I'm a writer in Los Angeles, with more than my share of the struggle to get free. I've written screenplays, two children's books,articles for the New York Times and published a novel, Restraint, an erotic thriller. I have a master's degree from Harvard Divinity School. This blog is a ongoing record of what I've learned, what I'm learning and what I'm still realizing I need to know, as I work my way toward change.

Tuesday, December 29, 2015

WHAT WOULD IT FEEL LIKE?

One day, in the middle of a deep depression, I was lying on my bed staring at the ceiling when seemingly out of nowhere I found myself saying the words of the 23rd Psalm.  This was strange; I'm not at all religious but I suppose that psalm is in the zeitgeist and I'd absorbed it without my knowing.

The Lord is my shepherd; I shall not want.
He maketh me to lie down in green pastures,
He leadeth me beside the still waters.
He restoreth my soul.

As I thought about the words, I suddenly heard the voice of the poet, of the man, probably King David, who had written those lines.  I heard his longing, his need for comfort. I felt the immediacy of his need across the centuries.
     I'd been in a very harsh place but those words made me wonder what it would be like if I was starving and came upon green pastures, or was thirsty and found cool waters.  Like an actor in a sense memory excercise, I imagined what it would feel like to be restored to some kind of equilibrium, not by something out there beyond my consciousness but by coming in touch with the part of me that could reach for well-being, the part of me that could come out from under and move into action.

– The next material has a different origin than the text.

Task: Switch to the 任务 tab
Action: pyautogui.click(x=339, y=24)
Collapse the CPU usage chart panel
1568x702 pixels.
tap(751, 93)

Yea, though I walk through the valley of death,
I will fear no evil for Thou art with me...
And surely goodness and mercy shall follow me
All the days of my life, and I will dwell in the house of the Lord forever.

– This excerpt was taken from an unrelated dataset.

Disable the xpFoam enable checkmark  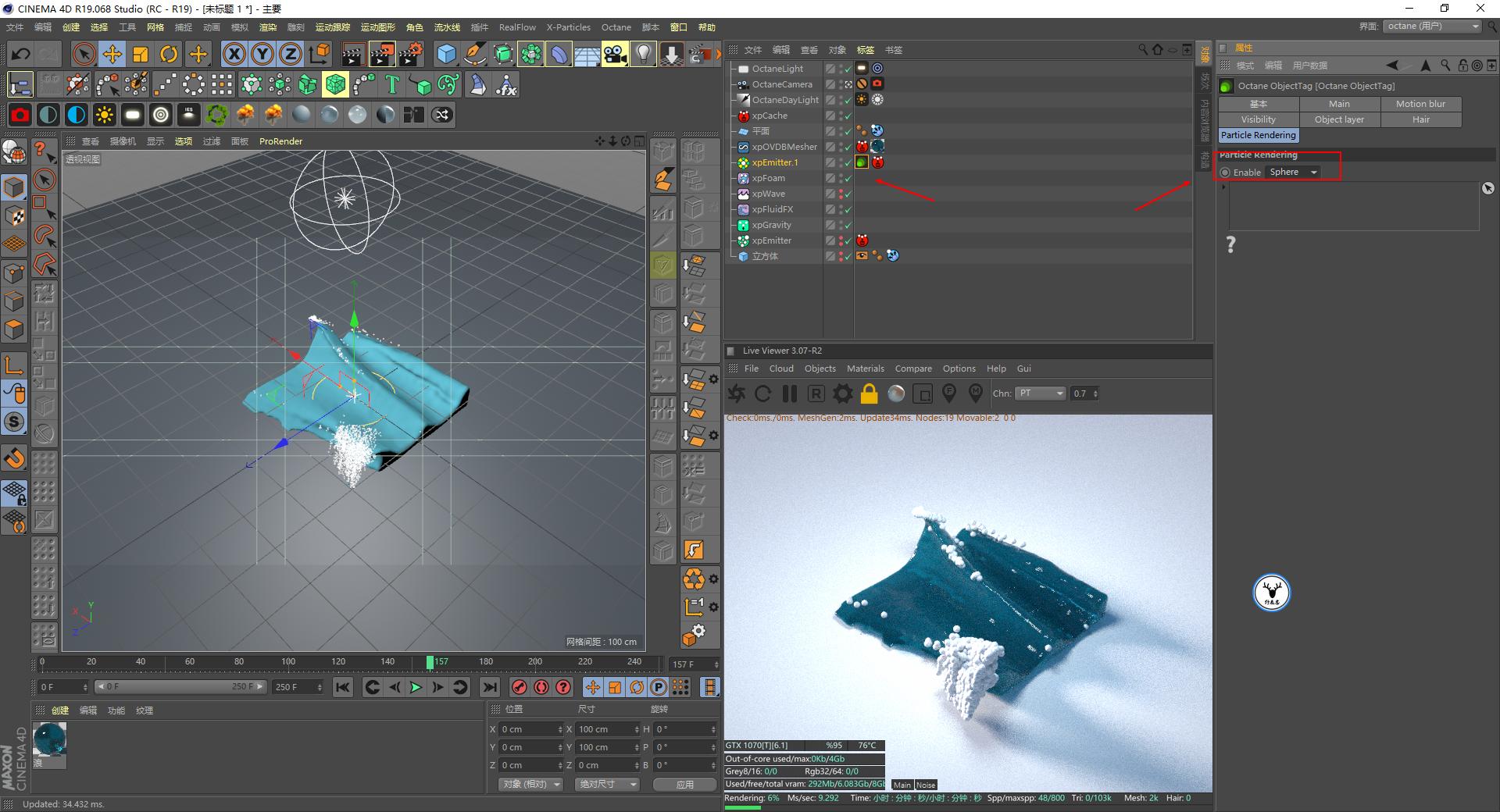(847, 178)
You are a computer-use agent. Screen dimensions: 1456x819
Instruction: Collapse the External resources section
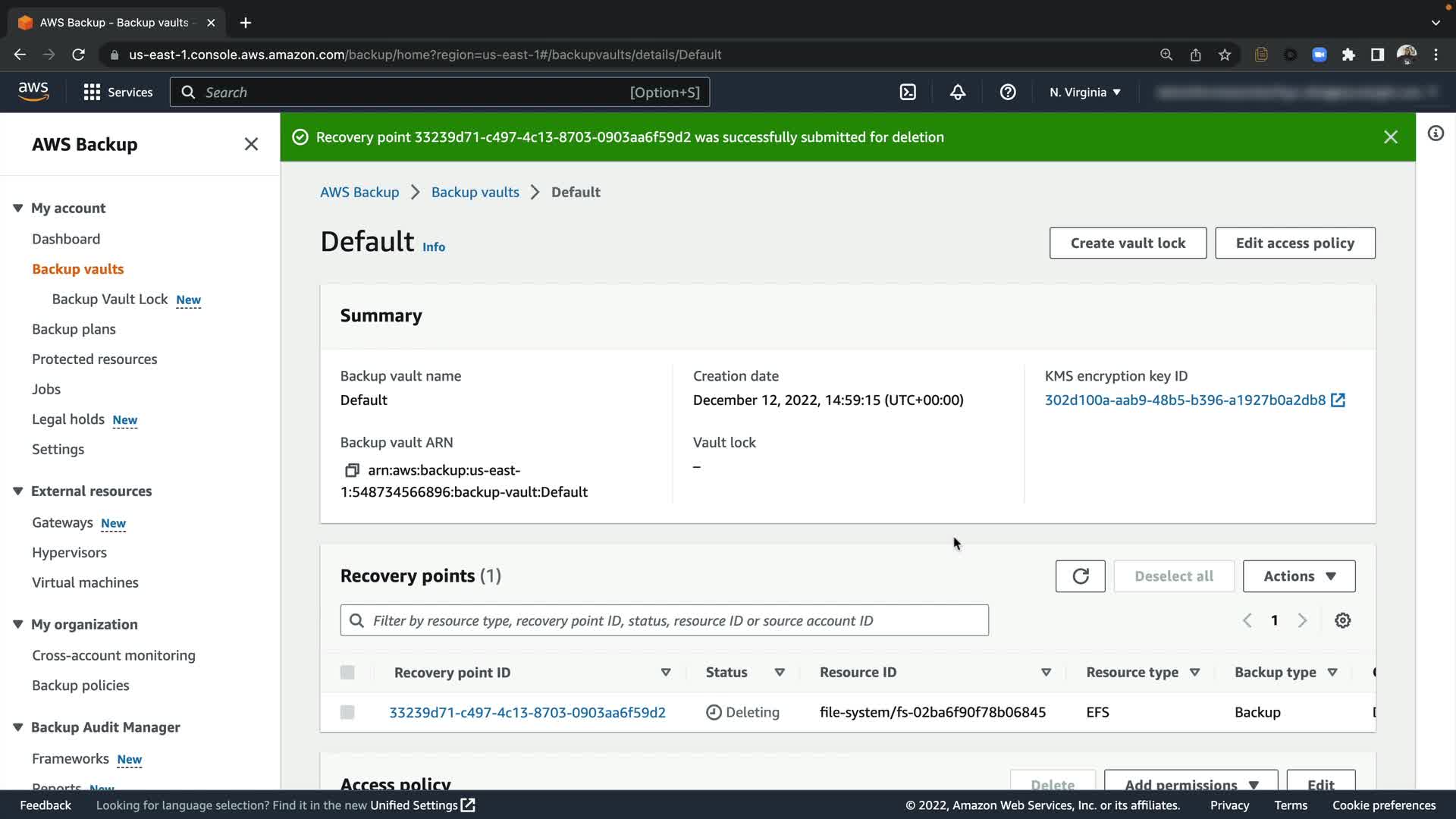point(18,491)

I felt the poet's emotion and I heard the words as metaphor.  What would it be like to feel I wasn't alone and helpless, that there was at least the possibility of a refuge inside me, a place that was safe, a place I could count on?  I had made a deep connection with that human voice across the centuries, those words of longing and the search for solace, and the intensity of that connection released energy, a spark of hope.  It would take a long time for that hope to grow and transform into the certainty that comes from direct experience. But just a glimmer of hope was all that was needed to take the first step out of despair and doubt.